__Material provided__:
○ ○ ○ ○ ○ ○ ○
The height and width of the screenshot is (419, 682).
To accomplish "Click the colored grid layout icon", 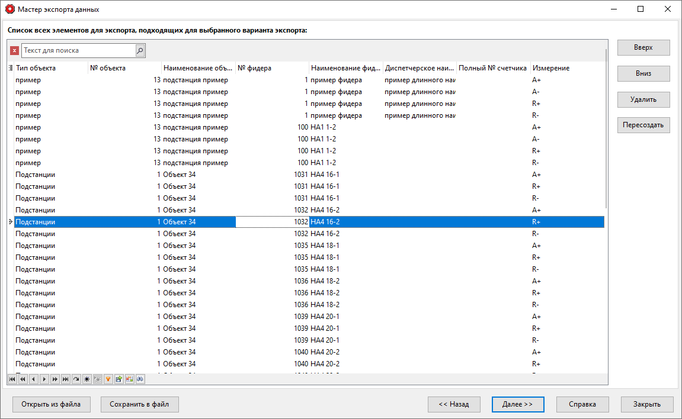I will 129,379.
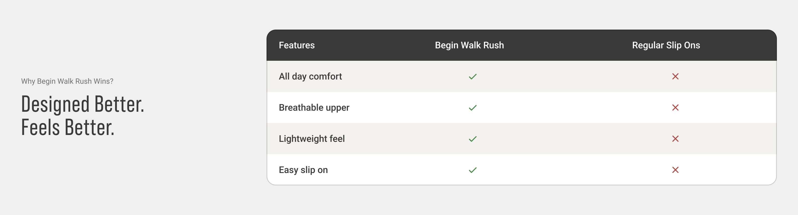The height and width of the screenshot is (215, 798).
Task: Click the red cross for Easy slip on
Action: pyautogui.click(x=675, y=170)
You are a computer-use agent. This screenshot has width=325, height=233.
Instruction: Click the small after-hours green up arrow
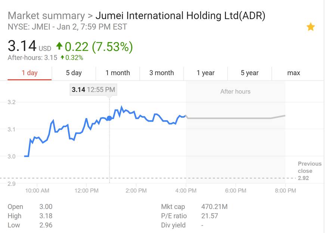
○ ○ ○ ○ ○ ○ ○
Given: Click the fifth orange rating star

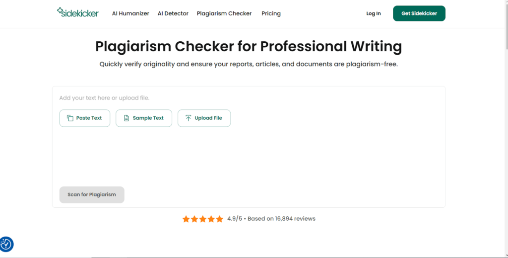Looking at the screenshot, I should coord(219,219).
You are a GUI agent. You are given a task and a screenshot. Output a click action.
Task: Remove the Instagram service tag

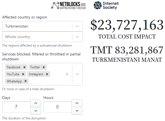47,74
○ ○ ○ ○ ○ ○ ○
__Task__: In the entries above, copy each line that contains the string "agent".

__Solution for this task__:
You are a computer-use agent. This screenshot has width=325, height=233.
You are a GUI agent. You are given a task and a screenshot. Output a click action.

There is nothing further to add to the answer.